:: DATASET RECORDS ::

● ● ● ● ● ● ●

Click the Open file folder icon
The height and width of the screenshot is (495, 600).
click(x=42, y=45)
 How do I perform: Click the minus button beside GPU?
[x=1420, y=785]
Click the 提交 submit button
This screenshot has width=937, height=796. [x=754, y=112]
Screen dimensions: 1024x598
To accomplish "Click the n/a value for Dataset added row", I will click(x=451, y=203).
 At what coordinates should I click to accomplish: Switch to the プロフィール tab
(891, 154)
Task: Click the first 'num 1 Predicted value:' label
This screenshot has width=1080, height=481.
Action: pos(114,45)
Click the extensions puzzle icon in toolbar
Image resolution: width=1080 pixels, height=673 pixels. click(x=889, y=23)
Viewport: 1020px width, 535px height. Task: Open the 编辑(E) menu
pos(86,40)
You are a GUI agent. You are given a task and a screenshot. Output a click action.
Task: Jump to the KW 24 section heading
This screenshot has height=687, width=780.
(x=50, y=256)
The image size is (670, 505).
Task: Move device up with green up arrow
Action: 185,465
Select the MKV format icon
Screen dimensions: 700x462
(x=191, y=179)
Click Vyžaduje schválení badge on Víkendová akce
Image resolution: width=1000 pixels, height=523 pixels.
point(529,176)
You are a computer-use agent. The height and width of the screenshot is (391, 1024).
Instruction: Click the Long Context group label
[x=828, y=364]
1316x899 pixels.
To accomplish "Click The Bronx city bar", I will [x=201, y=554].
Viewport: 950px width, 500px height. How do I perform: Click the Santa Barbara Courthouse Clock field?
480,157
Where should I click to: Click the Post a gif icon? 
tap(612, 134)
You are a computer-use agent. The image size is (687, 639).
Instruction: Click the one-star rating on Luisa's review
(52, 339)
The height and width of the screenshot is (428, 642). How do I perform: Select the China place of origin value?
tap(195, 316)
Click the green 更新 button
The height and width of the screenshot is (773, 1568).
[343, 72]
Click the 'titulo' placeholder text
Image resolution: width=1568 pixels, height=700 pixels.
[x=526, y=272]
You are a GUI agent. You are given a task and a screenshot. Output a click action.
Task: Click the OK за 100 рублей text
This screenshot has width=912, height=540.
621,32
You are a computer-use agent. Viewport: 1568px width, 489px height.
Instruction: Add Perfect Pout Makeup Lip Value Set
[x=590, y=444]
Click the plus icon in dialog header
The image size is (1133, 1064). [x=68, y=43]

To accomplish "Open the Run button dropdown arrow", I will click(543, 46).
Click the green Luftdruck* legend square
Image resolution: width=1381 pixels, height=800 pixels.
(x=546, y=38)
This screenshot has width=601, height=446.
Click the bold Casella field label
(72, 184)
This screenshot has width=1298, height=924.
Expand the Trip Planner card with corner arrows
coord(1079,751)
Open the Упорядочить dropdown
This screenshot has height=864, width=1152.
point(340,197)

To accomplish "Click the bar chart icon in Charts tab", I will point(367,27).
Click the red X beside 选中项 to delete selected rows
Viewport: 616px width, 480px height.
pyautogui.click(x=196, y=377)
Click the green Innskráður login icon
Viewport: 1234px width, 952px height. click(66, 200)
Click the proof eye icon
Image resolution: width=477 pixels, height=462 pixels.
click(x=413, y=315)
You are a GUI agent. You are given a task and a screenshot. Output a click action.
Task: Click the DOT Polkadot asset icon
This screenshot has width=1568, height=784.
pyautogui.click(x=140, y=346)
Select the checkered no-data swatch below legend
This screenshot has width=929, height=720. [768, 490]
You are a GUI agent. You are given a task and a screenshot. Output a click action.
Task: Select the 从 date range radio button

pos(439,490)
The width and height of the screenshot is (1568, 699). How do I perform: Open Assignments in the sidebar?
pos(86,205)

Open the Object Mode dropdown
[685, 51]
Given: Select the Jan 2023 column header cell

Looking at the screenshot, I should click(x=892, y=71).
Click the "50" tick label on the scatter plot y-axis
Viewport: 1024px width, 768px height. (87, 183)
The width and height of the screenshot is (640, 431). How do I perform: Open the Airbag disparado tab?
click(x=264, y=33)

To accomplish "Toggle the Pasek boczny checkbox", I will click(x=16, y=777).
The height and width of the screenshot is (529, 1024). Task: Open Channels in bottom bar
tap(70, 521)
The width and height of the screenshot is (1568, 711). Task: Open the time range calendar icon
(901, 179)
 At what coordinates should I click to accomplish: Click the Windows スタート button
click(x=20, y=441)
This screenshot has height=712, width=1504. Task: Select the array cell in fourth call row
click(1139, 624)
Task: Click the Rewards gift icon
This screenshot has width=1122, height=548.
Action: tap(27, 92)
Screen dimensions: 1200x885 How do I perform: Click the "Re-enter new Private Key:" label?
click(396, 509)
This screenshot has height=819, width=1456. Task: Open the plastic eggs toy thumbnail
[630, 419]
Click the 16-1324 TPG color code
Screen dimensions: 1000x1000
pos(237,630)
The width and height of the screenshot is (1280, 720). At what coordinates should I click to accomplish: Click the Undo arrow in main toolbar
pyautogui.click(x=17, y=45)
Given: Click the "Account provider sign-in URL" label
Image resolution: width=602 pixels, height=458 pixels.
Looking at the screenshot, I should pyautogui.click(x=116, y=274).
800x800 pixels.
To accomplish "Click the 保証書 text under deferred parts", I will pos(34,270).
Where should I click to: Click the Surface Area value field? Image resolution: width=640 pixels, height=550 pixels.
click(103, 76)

● ● ● ● ● ● ●

:: TASK TO COMPLETE ::
Reproduce the records above exactly. Leave nothing out.

:: FINAL ANSWER ::
Click the Open file folder icon
The height and width of the screenshot is (495, 600).
click(x=42, y=45)
 How do I perform: Click the minus button beside GPU?
[x=1420, y=785]
Click the 提交 submit button
This screenshot has width=937, height=796. [x=754, y=112]
Screen dimensions: 1024x598
To accomplish "Click the n/a value for Dataset added row", I will click(x=451, y=203).
 At what coordinates should I click to accomplish: Switch to the プロフィール tab
(891, 154)
Task: Click the first 'num 1 Predicted value:' label
This screenshot has width=1080, height=481.
Action: pos(114,45)
Click the extensions puzzle icon in toolbar
Image resolution: width=1080 pixels, height=673 pixels. click(x=889, y=23)
Viewport: 1020px width, 535px height. Task: Open the 编辑(E) menu
pos(86,40)
You are a GUI agent. You are given a task and a screenshot. Output a click action.
Task: Jump to the KW 24 section heading
This screenshot has height=687, width=780.
(x=50, y=256)
The image size is (670, 505).
Task: Move device up with green up arrow
Action: 185,465
Select the MKV format icon
Screen dimensions: 700x462
(x=191, y=179)
Click Vyžaduje schválení badge on Víkendová akce
Image resolution: width=1000 pixels, height=523 pixels.
point(529,176)
You are a computer-use agent. The height and width of the screenshot is (391, 1024).
Instruction: Click the Long Context group label
[x=828, y=364]
1316x899 pixels.
To accomplish "Click The Bronx city bar", I will [x=201, y=554].
Viewport: 950px width, 500px height. How do I perform: Click the Santa Barbara Courthouse Clock field?
480,157
Where should I click to: Click the Post a gif icon? 
tap(612, 134)
You are a computer-use agent. The image size is (687, 639).
Instruction: Click the one-star rating on Luisa's review
(52, 339)
The height and width of the screenshot is (428, 642). How do I perform: Select the China place of origin value?
tap(195, 316)
Click the green 更新 button
The height and width of the screenshot is (773, 1568).
[343, 72]
Click the 'titulo' placeholder text
Image resolution: width=1568 pixels, height=700 pixels.
[x=526, y=272]
You are a GUI agent. You are given a task and a screenshot. Output a click action.
Task: Click the OK за 100 рублей text
This screenshot has width=912, height=540.
621,32
You are a computer-use agent. Viewport: 1568px width, 489px height.
Instruction: Add Perfect Pout Makeup Lip Value Set
[x=590, y=444]
Click the plus icon in dialog header
The image size is (1133, 1064). [x=68, y=43]

To accomplish "Open the Run button dropdown arrow", I will click(543, 46).
Click the green Luftdruck* legend square
Image resolution: width=1381 pixels, height=800 pixels.
(x=546, y=38)
This screenshot has width=601, height=446.
Click the bold Casella field label
(72, 184)
This screenshot has width=1298, height=924.
Expand the Trip Planner card with corner arrows
coord(1079,751)
Open the Упорядочить dropdown
This screenshot has height=864, width=1152.
point(340,197)

To accomplish "Click the bar chart icon in Charts tab", I will point(367,27).
Click the red X beside 选中项 to delete selected rows
Viewport: 616px width, 480px height.
pyautogui.click(x=196, y=377)
Click the green Innskráður login icon
Viewport: 1234px width, 952px height. click(66, 200)
Click the proof eye icon
Image resolution: width=477 pixels, height=462 pixels.
click(x=413, y=315)
You are a GUI agent. You are given a task and a screenshot. Output a click action.
Task: Click the DOT Polkadot asset icon
This screenshot has width=1568, height=784.
pyautogui.click(x=140, y=346)
Select the checkered no-data swatch below legend
This screenshot has width=929, height=720. [768, 490]
You are a GUI agent. You are given a task and a screenshot. Output a click action.
Task: Select the 从 date range radio button

pos(439,490)
The width and height of the screenshot is (1568, 699). How do I perform: Open Assignments in the sidebar?
pos(86,205)

Open the Object Mode dropdown
[685, 51]
Given: Select the Jan 2023 column header cell

Looking at the screenshot, I should click(x=892, y=71).
Click the "50" tick label on the scatter plot y-axis
Viewport: 1024px width, 768px height. (87, 183)
The width and height of the screenshot is (640, 431). How do I perform: Open the Airbag disparado tab?
click(x=264, y=33)

To accomplish "Toggle the Pasek boczny checkbox", I will click(x=16, y=777).
The height and width of the screenshot is (529, 1024). Task: Open Channels in bottom bar
tap(70, 521)
The width and height of the screenshot is (1568, 711). Task: Open the time range calendar icon
(901, 179)
 At what coordinates should I click to accomplish: Click the Windows スタート button
click(x=20, y=441)
This screenshot has height=712, width=1504. Task: Select the array cell in fourth call row
click(1139, 624)
Task: Click the Rewards gift icon
This screenshot has width=1122, height=548.
Action: tap(27, 92)
Screen dimensions: 1200x885 How do I perform: Click the "Re-enter new Private Key:" label?
click(396, 509)
This screenshot has height=819, width=1456. Task: Open the plastic eggs toy thumbnail
[630, 419]
Click the 16-1324 TPG color code
Screen dimensions: 1000x1000
pos(237,630)
The width and height of the screenshot is (1280, 720). At what coordinates should I click to accomplish: Click the Undo arrow in main toolbar
pyautogui.click(x=17, y=45)
Given: Click the "Account provider sign-in URL" label
Image resolution: width=602 pixels, height=458 pixels.
Looking at the screenshot, I should pyautogui.click(x=116, y=274).
800x800 pixels.
To accomplish "Click the 保証書 text under deferred parts", I will pos(34,270).
Where should I click to: Click the Surface Area value field? Image resolution: width=640 pixels, height=550 pixels.
click(103, 76)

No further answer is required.